This Week in Elasticsearch and Apache Lucene - 2018-07-07
Elasticsearch
Highlights
We have added documentation for painless script contexts, which includes each place in the Elasticsearch APIs that a script may be used, as well as what variables are available in each of those contexts.
As part of our ingest node work, we have added a "bytes" processor that converts human readable byte sizes (e.g., 1kb) to raw byte sizes (e.g., 1024). The new processor has been merged and is targeted to the next 6.x minor.
We have opened a PR which will allow for more flexibility in how fields are selected for inclusion in “all” queries. This will remove the current limitation in which plugins cannot control whether or not fields are searched in an “all” query.
We have undertaken an effort to improve testability and test coverage of our cloud platforms integration. Examples include: clean up some repository-s3 tests , merge AwsS3Service and InternalAwsS3Service in a S3Service class and Merge AzureStorageService and AzureStorageServiceImpl and clean up tests.

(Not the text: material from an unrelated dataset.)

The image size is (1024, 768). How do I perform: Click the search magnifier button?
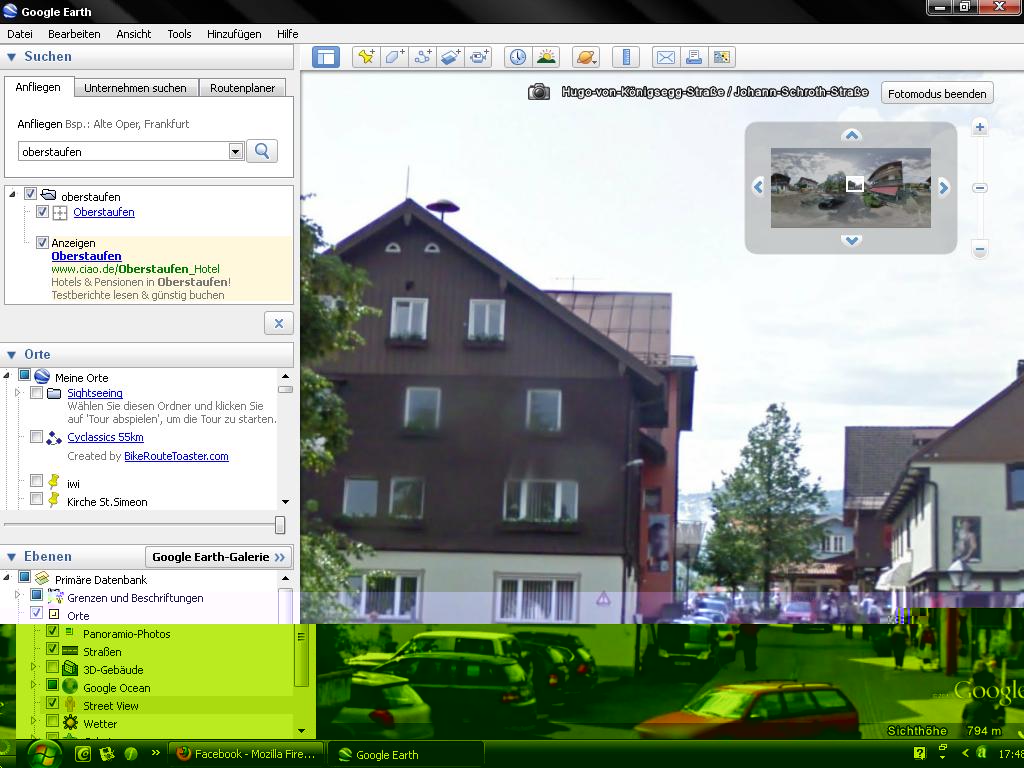click(262, 151)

We recently enhanced our support for AWS session tokens by adding support for 3-part credentials. With MFA-secured AWS access, you use your permanent (2-part) credentials plus the MFA code to obtain a different set of temporary (3-part) credentials which permit access to the desired resources. Today, Elasticsearch can obtain temporary credentials from the EC2 metadata service but they cannot be supplied by the user as would be needed for use outside of EC2. In 6.4.0 Elasticsearch gains support for three-part temporary credentials supplied by the user, which means that, via the repository-s3 plugin, it's possible to snapshot and restore to a MFA-secured S3 bucket from outside of EC2.
Changes in 5.6:
- Propagate mapping.single_type setting on shrinked index #31811
Changes in 6.3:
- SQL: Allow long literals #31777
- JDBC: Fix stackoverflow on getObject and timestamp conversion #31735
- SQL: Fix incorrect message for aliases #31792
- Watcher: Fix check for currently executed watches #31137
Changes in 6.4:
- REST high-level client: add get index API #31703
- Fix handling of points_only with term strategy in geo_shape #31766
- Watcher: Consolidate setting update registration #31762
- Fix not waiting for Netty ThreadDeathWatcher in IT #31758
- Fix not waiting for Netty ThreadDeathWatcher in IT (#31758) #31789
- Add analyze API to high-level rest client #31577
- REST high-level client: add cluster get settings API #31706
- Implemented XContent serialisation for GetIndexResponse #31675
- Fixture for Minio testing #31688
- ingest: Introduction of a bytes processor #31733
- Fix coerce validation_method in GeoBoundingBoxQueryBuilder #31747
- Add support for AWS session tokens #30414
- resolveHasher defaults to NOOP #31723
- Split CircuitBreaker-related tests #31659
- Add write*Blob option to replace existing blob #31729
- Watcher: Fix chain input toXcontent serialization #31721
- Extend allowed characters for grok field names (#21745) (#31653) #31722
Changes in 7.0:
- Remove support for deprecated StoredScript contexts #31394
- Account for XContent overhead in in-flight breaker #31613
- has_parent builder: exception message/param fix #31182
Lucene
Reclaiming deletes through merges
Today, the default merge policy, called TieredMergePolicy, exposes an opaque 'reclaimDeletesWeight' parameter to configure how aggressively deletes should be reclaimed. Its value is used in the function that scores merges. Unfortunately, values of this parameter don't mean much, only larger values will reclaim deleted documents more aggressively at the expense of more I/O. There is a suggestion that we replace it with a new 'indexPctDeletedTarget' parameter, which defines the maximum percentage of deleted documents that the index may have, which is much easier to reason about.
Other
- Lucene 6.6.5 was released. This release contains no changes and was done because Lucene and Solr must be released at the same time and Solr needed to do a bugfix release because of an XXE vulnerability.
- Recent refactorings to TieredMergePolicy introduced some subtle bugs.
- Discussing a suggestion that the unused PostingsEnum#attributes API gets removed.
- We are exploring how the matches API could be improved to allow for better highlighting by exposing information about matching terms.
- Discussing a proposal to clean up access to slices in IndexSearcher. Slices are a subset of the segments of an index, which are searched concurrently. IndexSearcher merges results in the end using TopDocs#merge.
- We noticed that merges would include hard deletes when counting the number of soft deletes.
- Discussing an old issue about adding a much needed expansion limit to SpanMultiTermQueryWrapper.
- Added a new helper method to create an iterator over a range of doc ids, which could typically represent the set of matches of a range query over a field that is used for index sorting.